1. Department of Physics, The Pennsylvania State University, 104 Davey Lab, University Park, Pennsylvania 16802-6300, USA
2. Department of Physics, University of California at Berkeley, Berkeley, California 94720 and Materials Sciences Division, Lawrence Berkeley Laboratory, Berkeley, California 94720, USA

Correspondence to: Vincent H. Crespi¹ Correspondence and requests for materials should be addressed to V.H.C. (e-mail: Email: crespi@phys.psu.edu).

Abstract

Crystalline silicon is an indirect-bandgap semiconductor, making it an inefficient emitter of light.

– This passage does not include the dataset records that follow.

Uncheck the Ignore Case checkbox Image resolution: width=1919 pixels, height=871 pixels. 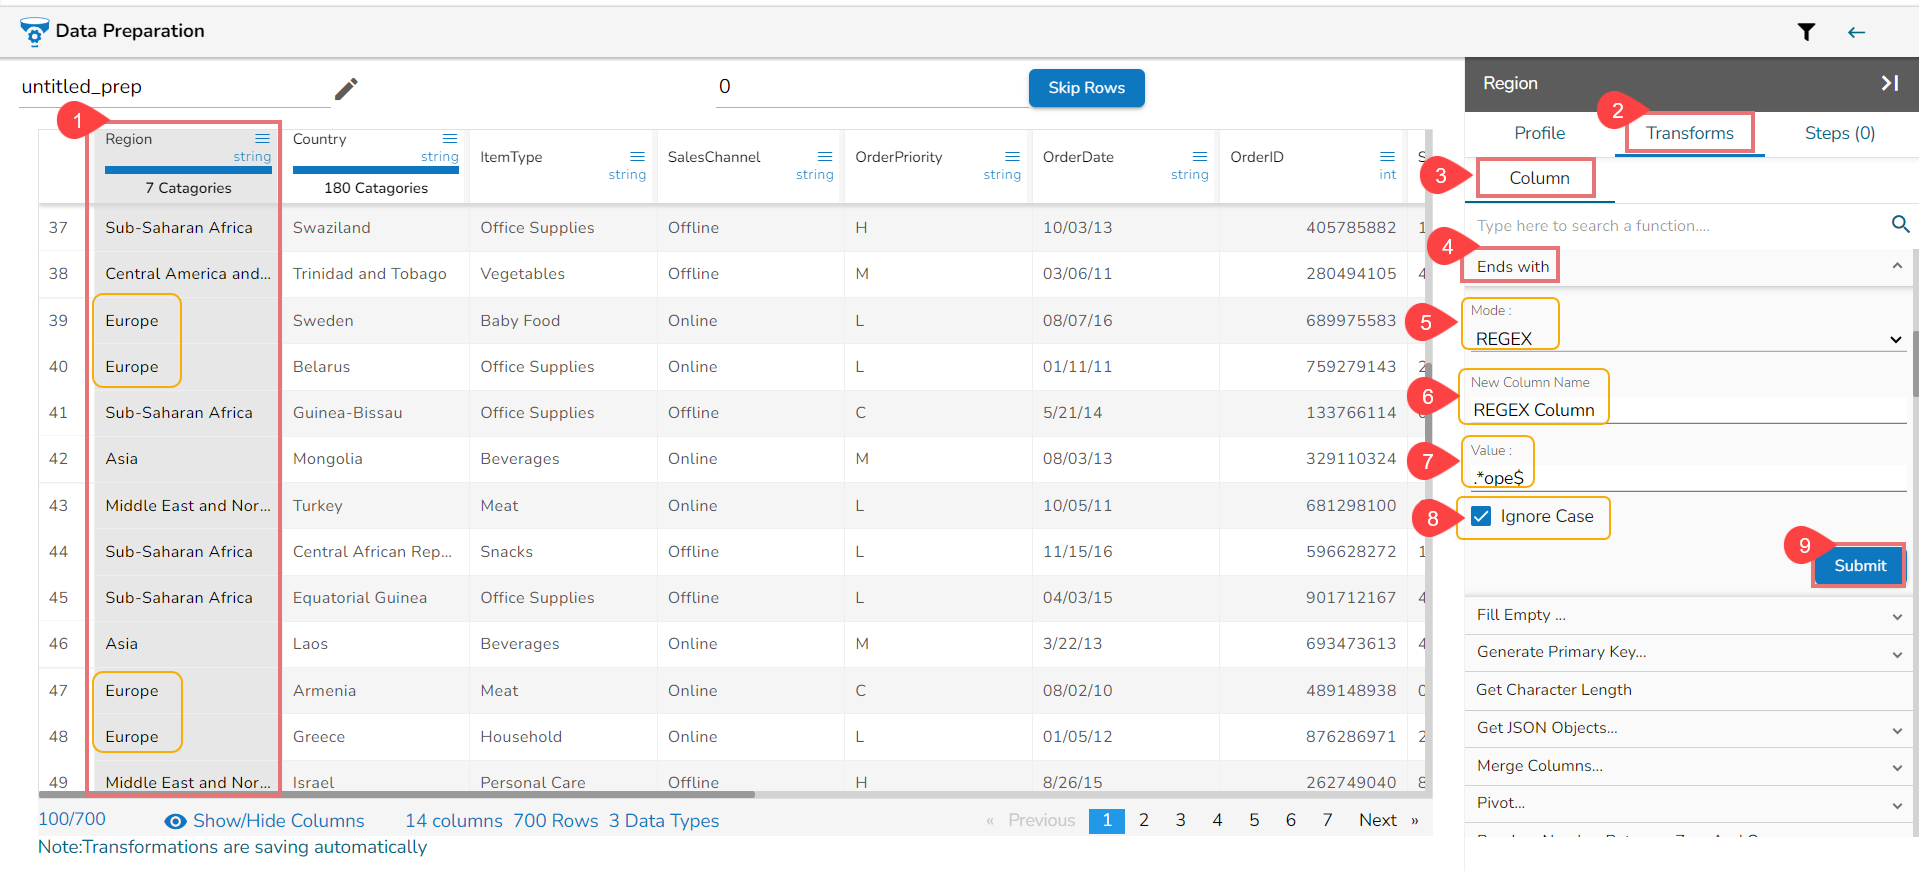1482,516

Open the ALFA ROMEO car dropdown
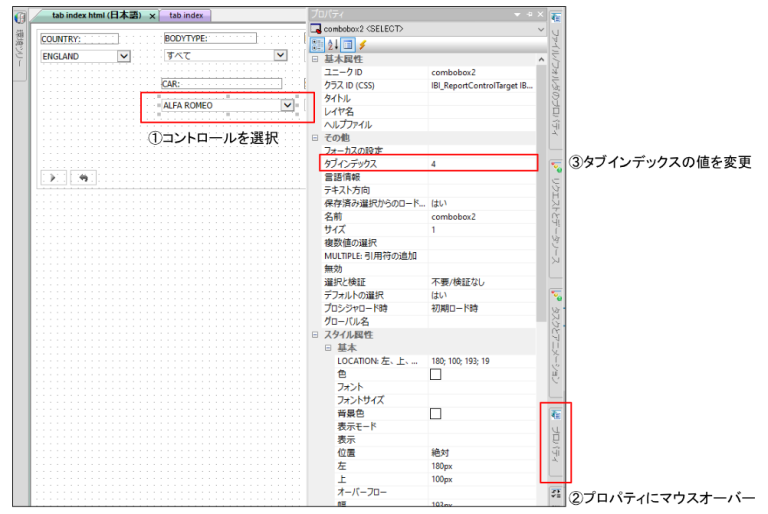pyautogui.click(x=288, y=105)

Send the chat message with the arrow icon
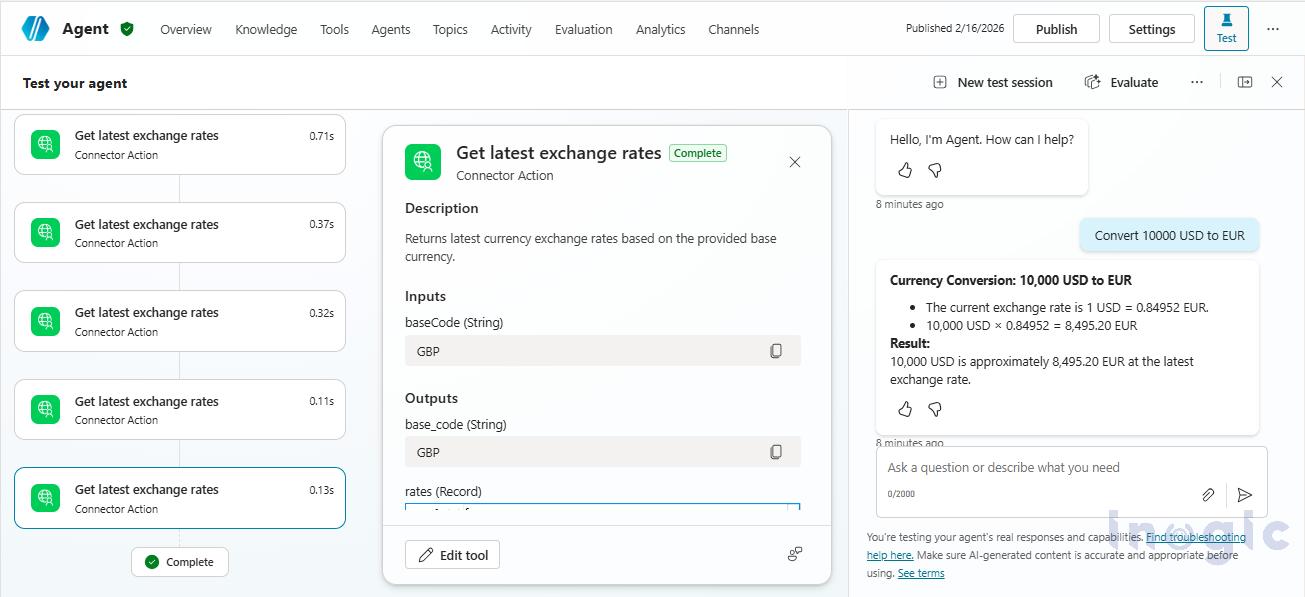(x=1245, y=494)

The successful integration of silicon-based electronics with optical components will therefore require optically active (for example, direct-bandgap) materials that can be grown on silicon with high-quality interfaces. For well ordered materials, this effectively translates into the requirement that such materials lattice-match silicon: lattice mismatch generally causes cracks and poor interface properties once the mismatched overlayer exceeds a very thin critical thickness. But no direct-bandgap semiconductor has yet been produced that can lattice-match silicon, and previously suggested structures¹ pose formidable challenges for synthesis. Much recent work has therefore focused on introducing compliant transition layers between the mismatched components^{2, 3, 4}. Here we propose a more direct solution to integrating silicon electronics with optical components. We have computationally designed two hypothetical direct-bandgap semiconductor alloys, the synthesis of which should be possible through the deposition of specific group-IV precursor molecules^{5, 6} and which lattice-match silicon to 0.5–1% along lattice planes with low Miller indices. The calculated bandgaps (and hence the frequency of emitted light) lie in the window of minimal absorption in current optical fibres.